_Problems to work on_:
- 1) Revise the vitamin D3 study results between "Two months after the first" and "with control group.", inclusive, replacing "intramuscular shot" with "intramuscular injection".
- 2) Answer these questions using the vitamin D3 study results:
(a) How many patients were in the control group?
(b) In the intervention group, to what value was iPTH reduced two months after the first injections?
(c) According to the Discussion, how many people in the world have lack or insufficient levels of vitamin D?

_Extracted text_:
In the intervention group, consisting of 57 patients, 2 months after the first injection, 51 (89.5%) patients obtained a 25(OH)D level, which was increased from 13.85 ± 6.5 to 48.5 ± 20.7 (P < 0.001), and 6 (10.5%) patients had 25(OH)D level, which was less than 30 (P < 0.001).

In the control group consisting of 56 patients, 5 (8.9%) patients had 25(OH)D level, which was increased and 51 (91.9%) patients had 25(OH)D level, which was less than 30. In total, 25(OH)D level increased from 11.93 ± 5.3 to 13.75 ± 8.8, (P=0.08). Thus, the intervention group showed significant changes in comparison to the control group.

In the intervention group with 57 patients, 2 months after the first injections, in 44 (77.2%) patients, amounts of iPTH was reduced from 567.2 ± 276.5 to 282.7 ± 183.6, (P < 0.001). However, in the control group, there was no significant change in the amount of iPTH. Changes in other factors in both groups before and after the intervention are shown in Table 3.

Two months after the first intramuscular shot of vitamin D3, 6 patients in the intervention group still had 25(OH)D level of less than 30 ng/mL and received 300,000 units of vitamin D3, as the beginning of the study.

Two months after the treatment, the data was collected and efficacy of vitamin D3 on calcium, phosphorus, Ca × P, and iPTH was assessed and analyzed. In 6 patients, 25(OH)D level had reached the normal range and in 5 patients, iPTH level was reached less than 300 pg/mL.

The results of analysis of various parameters were as follows; 25(OH) D, 45.63 ± 24.7; iPTH, 201.16 ± 90.5; calcium, 9.05 ± 0.8; P, 4.9 ± 1.4; albumin, 3.78 ± 0.39; and ALK p, 291.50 ± 127.35. A few remaining number of interventional group were not compared with control group.

From 57 patients of the intervention group, for whom iPTH levels were more than 300 pg/mL at the beginning of the study, 2 months after first injection of vitamin D3, iPTH in 10 (17.5%) patients was reduced to less than 150 (pg/mL) and in 34 (59.6%) patients, iPTH was within the range of 150 to 300 (pg/mL). While the amount of iPTH in all patients in the control group remained above 300 pg/mL, no significant reduction was observed.

4. Discussion

One billion people in the world have lack or insufficient levels of vitamin D (14). Vitamin D deficiency and insufficiency is common in patients with chronic kidney disease. Patients with kidney failure are at greater risk of this deficiency (15). Higher levels of 25(OH) D are associated with better survival in patients with renal failure (16).

[Records from a collection]
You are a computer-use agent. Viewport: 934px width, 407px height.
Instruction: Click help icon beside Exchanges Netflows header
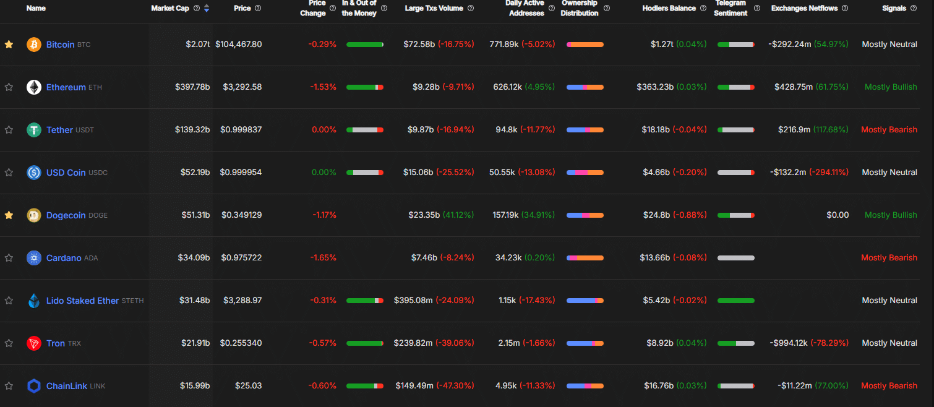[x=845, y=9]
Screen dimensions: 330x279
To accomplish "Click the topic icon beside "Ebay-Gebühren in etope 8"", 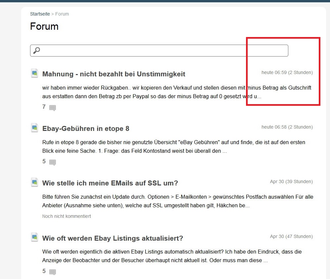I will [34, 128].
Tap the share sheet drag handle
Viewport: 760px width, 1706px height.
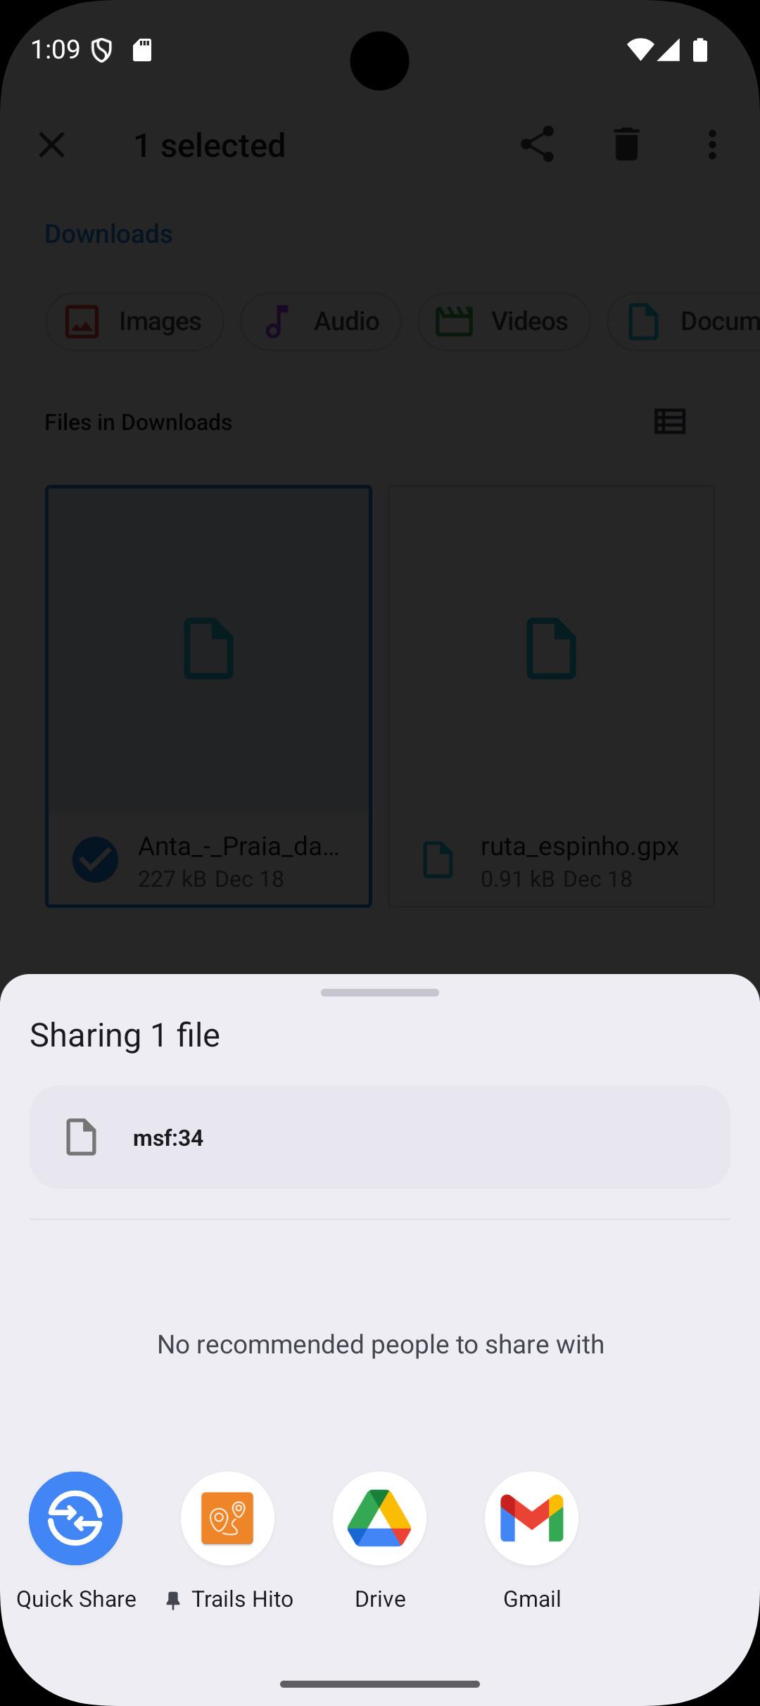tap(379, 992)
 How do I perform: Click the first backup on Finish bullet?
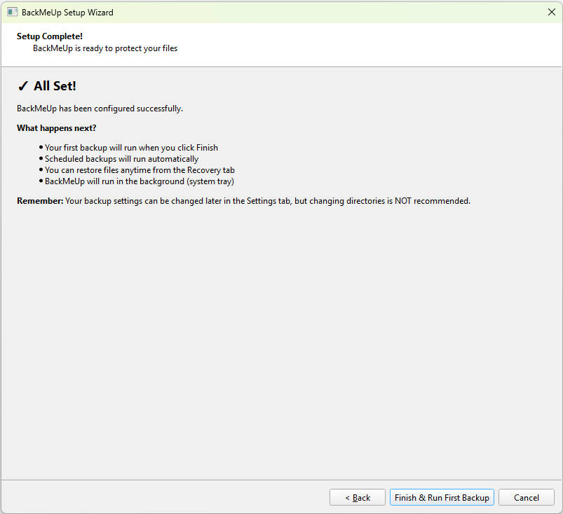131,148
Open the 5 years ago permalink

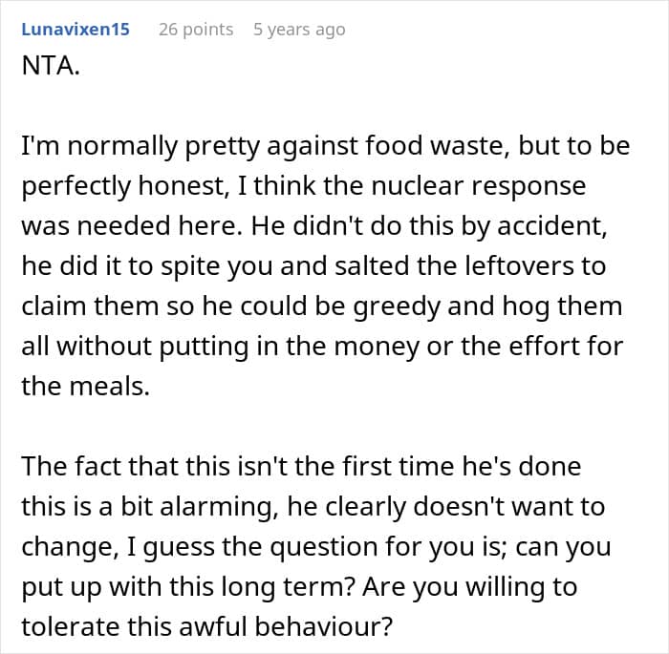click(x=298, y=30)
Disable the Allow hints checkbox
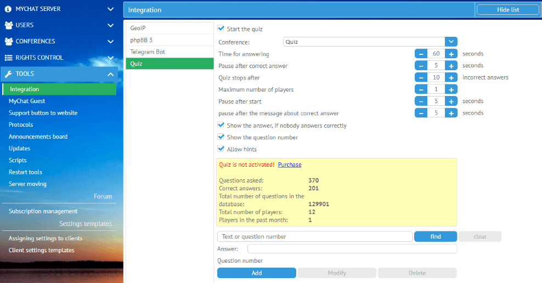542x283 pixels. coord(221,149)
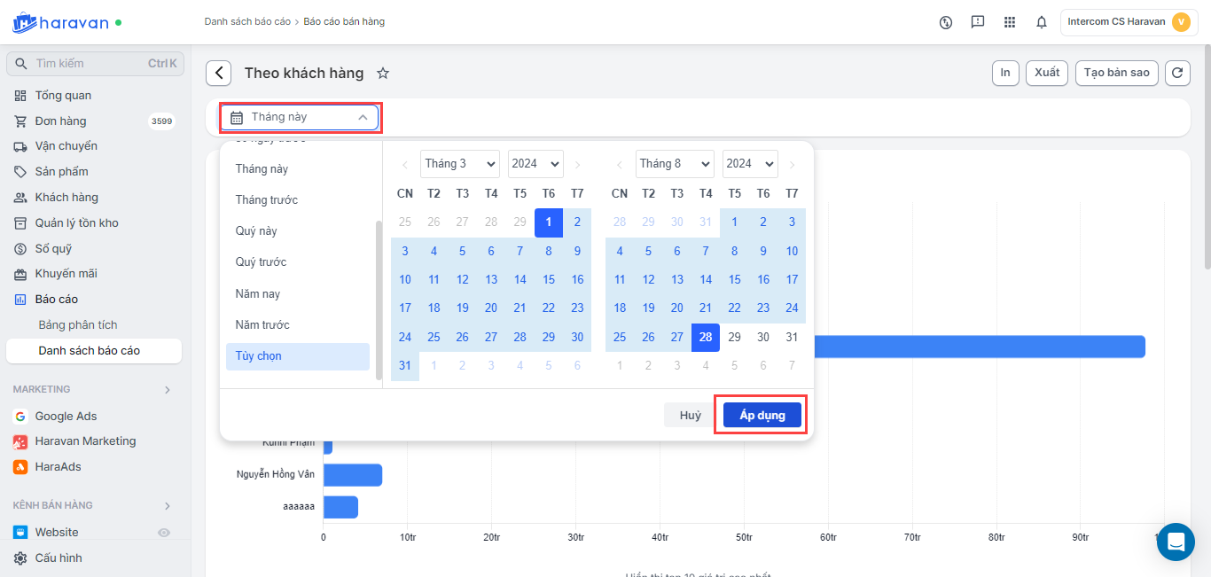The image size is (1211, 577).
Task: Click the Áp dụng button
Action: (762, 416)
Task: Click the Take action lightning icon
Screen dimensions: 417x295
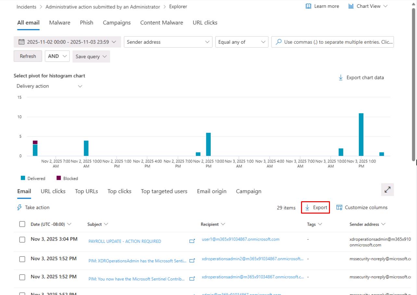Action: click(x=19, y=207)
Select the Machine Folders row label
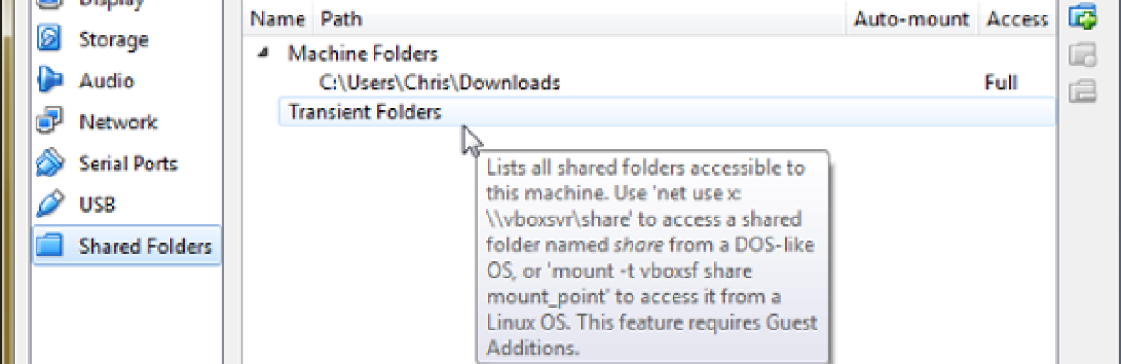 (363, 54)
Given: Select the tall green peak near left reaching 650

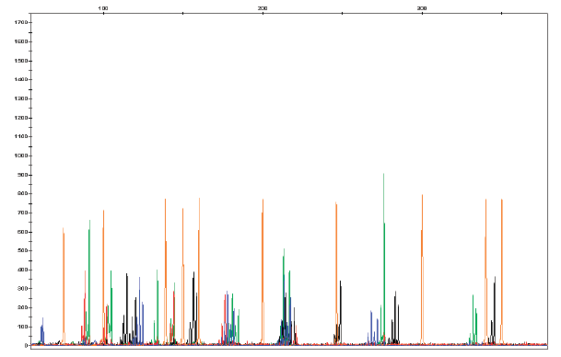Looking at the screenshot, I should [x=89, y=282].
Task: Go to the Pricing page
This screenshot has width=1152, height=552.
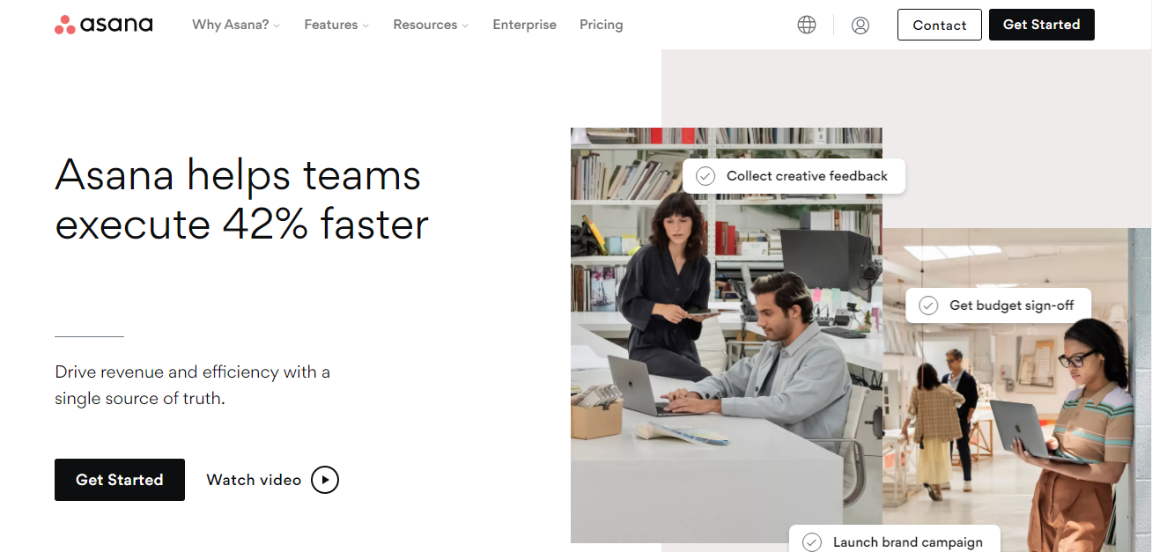Action: 601,25
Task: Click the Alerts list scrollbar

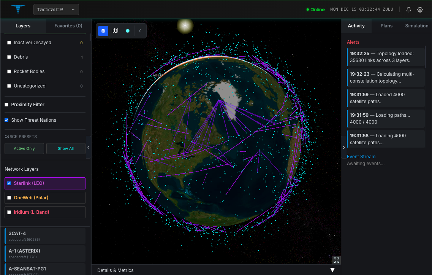Action: [x=425, y=57]
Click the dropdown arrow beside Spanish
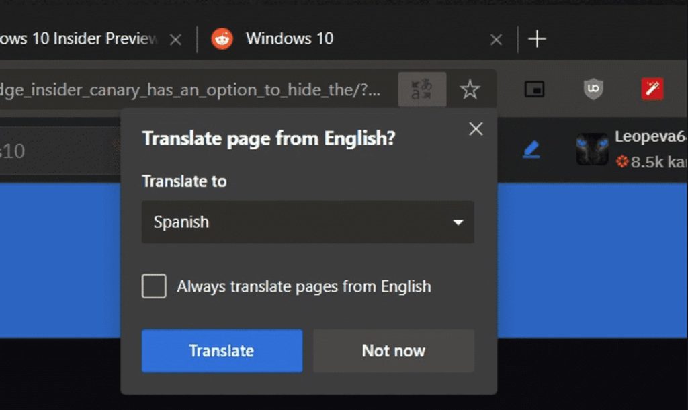The height and width of the screenshot is (410, 688). [458, 222]
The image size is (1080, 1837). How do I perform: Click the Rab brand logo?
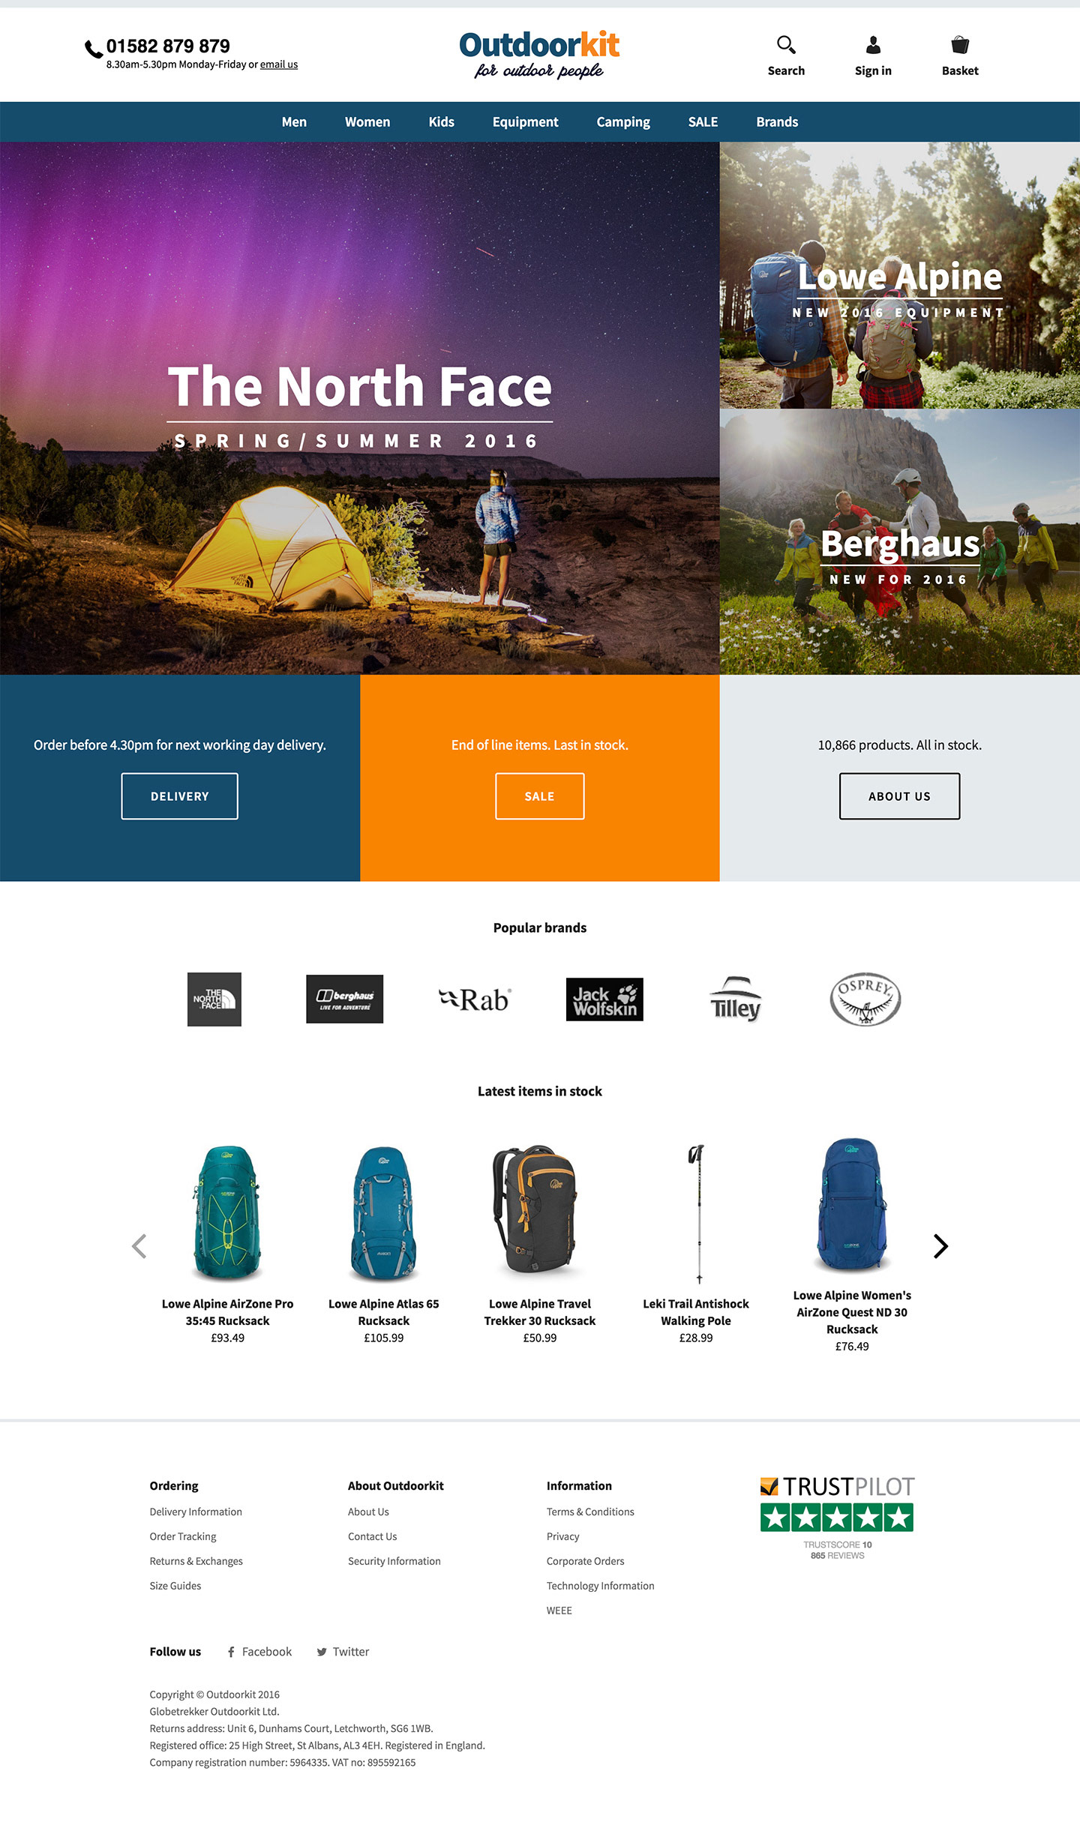point(474,999)
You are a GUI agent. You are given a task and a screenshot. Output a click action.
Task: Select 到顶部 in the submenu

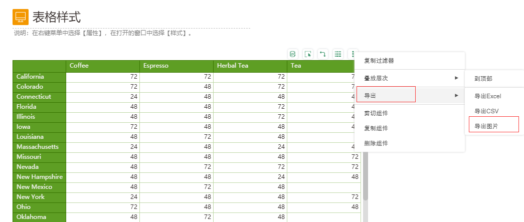483,79
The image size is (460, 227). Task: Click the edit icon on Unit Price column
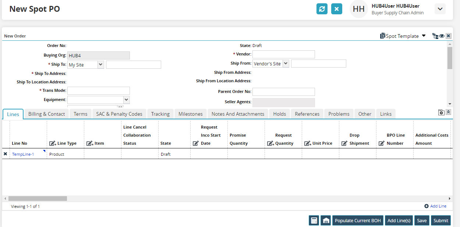click(307, 143)
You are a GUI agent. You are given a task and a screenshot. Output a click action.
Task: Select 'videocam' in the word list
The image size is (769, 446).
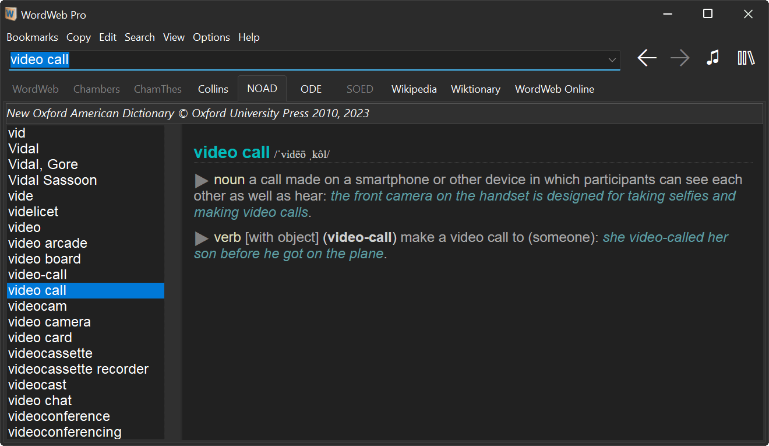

_Responses to the tasks_:
- 1)
Two months after the first intramuscular injection of vitamin D3, 6 patients in the intervention group still had 25(OH)D level of less than 30 ng/mL and received 300,000 units of vitamin D3, as the beginning of the study.

Two months after the treatment, the data was collected and efficacy of vitamin D3 on calcium, phosphorus, Ca × P, and iPTH was assessed and analyzed. In 6 patients, 25(OH)D level had reached the normal range and in 5 patients, iPTH level was reached less than 300 pg/mL.

The results of analysis of various parameters were as follows; 25(OH) D, 45.63 ± 24.7; iPTH, 201.16 ± 90.5; calcium, 9.05 ± 0.8; P, 4.9 ± 1.4; albumin, 3.78 ± 0.39; and ALK p, 291.50 ± 127.35. A few remaining number of interventional group were not compared with control group.

- 2)
(a) 56 patients.
(b) 282.7 ± 183.6.
(c) One billion people.